Trackbacks in the Chronicle

The Chronicle of Higher Education has published a short piece (subscribers only) on the addition of Trackback support at the arXivs.

Compared with scholars in other academic fields, physicists have a reputation for forging ahead in the digital landscape. The World Wide Web came out of a particle-physics lab, and physicists pioneered the concept of making scientific papers freely available to all. For more than a decade, physicists have been posting their manuscripts on a public database, known as ArXiv (http://www.arxiv.org), even before they submit the work to journals for publication. Now the same preprint site, hosted by the Cornell University Library, is taking another leap forward: creating an archived comment system to accompany the papers.

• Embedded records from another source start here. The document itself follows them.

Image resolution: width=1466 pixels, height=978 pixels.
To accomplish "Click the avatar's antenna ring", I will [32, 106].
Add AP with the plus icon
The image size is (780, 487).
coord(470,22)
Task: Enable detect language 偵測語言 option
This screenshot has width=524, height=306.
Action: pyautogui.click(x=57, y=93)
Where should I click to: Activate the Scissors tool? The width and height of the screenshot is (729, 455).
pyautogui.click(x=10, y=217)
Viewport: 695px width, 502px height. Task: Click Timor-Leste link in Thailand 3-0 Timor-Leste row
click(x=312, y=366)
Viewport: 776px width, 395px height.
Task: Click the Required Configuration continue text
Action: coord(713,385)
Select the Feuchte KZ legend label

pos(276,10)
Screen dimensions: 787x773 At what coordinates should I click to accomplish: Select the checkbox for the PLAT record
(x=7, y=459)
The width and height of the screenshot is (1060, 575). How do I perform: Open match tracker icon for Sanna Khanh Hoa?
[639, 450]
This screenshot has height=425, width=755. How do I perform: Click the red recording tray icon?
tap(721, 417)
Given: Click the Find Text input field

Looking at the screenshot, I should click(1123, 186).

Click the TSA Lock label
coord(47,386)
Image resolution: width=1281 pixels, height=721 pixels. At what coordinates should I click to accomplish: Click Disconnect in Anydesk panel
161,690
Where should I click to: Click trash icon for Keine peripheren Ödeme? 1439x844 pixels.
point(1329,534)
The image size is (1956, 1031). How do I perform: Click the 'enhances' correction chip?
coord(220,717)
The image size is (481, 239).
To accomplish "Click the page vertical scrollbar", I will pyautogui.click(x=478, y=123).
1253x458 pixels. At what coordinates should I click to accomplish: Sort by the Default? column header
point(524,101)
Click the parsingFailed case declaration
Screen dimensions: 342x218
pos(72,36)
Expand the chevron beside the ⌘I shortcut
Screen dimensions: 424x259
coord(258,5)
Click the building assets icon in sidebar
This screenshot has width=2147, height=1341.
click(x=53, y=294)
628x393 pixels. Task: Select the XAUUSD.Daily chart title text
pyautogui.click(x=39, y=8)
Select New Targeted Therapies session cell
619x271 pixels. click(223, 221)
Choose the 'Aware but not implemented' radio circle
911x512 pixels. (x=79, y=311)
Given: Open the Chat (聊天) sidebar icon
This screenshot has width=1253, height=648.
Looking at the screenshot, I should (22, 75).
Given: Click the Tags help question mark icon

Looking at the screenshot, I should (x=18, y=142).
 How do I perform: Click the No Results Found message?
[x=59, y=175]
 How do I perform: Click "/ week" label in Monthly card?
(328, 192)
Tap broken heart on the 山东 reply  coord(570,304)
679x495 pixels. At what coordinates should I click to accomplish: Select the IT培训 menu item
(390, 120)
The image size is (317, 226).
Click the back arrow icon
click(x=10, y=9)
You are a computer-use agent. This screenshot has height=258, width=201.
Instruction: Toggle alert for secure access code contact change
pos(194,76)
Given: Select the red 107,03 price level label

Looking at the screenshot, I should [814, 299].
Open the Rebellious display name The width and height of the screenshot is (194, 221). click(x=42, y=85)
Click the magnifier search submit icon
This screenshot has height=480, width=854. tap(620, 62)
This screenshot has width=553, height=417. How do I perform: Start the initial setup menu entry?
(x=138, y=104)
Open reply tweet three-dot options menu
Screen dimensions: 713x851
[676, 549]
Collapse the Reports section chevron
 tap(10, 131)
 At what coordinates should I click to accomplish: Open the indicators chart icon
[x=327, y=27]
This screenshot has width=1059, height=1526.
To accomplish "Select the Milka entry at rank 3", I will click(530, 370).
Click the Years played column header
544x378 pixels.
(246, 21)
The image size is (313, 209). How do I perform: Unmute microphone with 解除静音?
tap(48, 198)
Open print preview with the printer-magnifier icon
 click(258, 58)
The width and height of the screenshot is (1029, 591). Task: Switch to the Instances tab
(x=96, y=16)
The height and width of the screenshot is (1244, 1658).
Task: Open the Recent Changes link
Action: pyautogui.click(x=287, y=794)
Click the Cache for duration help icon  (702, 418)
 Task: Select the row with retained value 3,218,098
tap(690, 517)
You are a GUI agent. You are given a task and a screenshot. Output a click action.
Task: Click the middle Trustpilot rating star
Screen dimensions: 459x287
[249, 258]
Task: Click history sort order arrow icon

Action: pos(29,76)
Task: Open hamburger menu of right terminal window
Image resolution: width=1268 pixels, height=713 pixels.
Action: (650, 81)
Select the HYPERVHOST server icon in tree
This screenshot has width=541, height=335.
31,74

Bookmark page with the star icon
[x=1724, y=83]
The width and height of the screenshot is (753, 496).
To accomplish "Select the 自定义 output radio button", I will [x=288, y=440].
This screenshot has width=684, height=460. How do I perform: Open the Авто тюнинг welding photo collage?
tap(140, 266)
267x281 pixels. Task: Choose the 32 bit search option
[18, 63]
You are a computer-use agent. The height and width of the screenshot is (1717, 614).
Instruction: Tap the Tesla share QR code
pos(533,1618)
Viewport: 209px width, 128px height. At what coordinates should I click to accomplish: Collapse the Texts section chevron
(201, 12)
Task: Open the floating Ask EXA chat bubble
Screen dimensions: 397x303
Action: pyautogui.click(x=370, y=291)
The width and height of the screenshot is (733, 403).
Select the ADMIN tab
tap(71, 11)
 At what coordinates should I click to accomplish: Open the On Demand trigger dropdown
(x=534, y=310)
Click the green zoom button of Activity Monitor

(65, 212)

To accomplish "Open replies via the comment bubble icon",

And yes, they did quote yours truly:

In theory the process will promote a more free-flowing exchange of ideas among scientists. In the past, physicists would react to papers by talking in hallways or writing formal responses. The new process allows them to offer “quicker feedback that wouldn’t necessarily otherwise propagate very widely,” says Jacques J. Distler, a professor of physics at the University of Texas at Austin. He has lobbied for such a system for years in conversations with Paul Ginsparg, a professor of physics at Cornell who started ArXiv in 1991 and now serves as an adviser. Mr. Ginsparg asked the library staff at Cornell to enable TrackBacks, which they did late last month.

In related news, various non-blog sites like John Baez’s This Week’s Finds and CosmoCoffee have become Trackback-enabled1.


1 Well, at least for the sending of Trackbacks; until John decides to join the 21st Century, you still won’t be able send a Trackback ping to one of his excellent posts.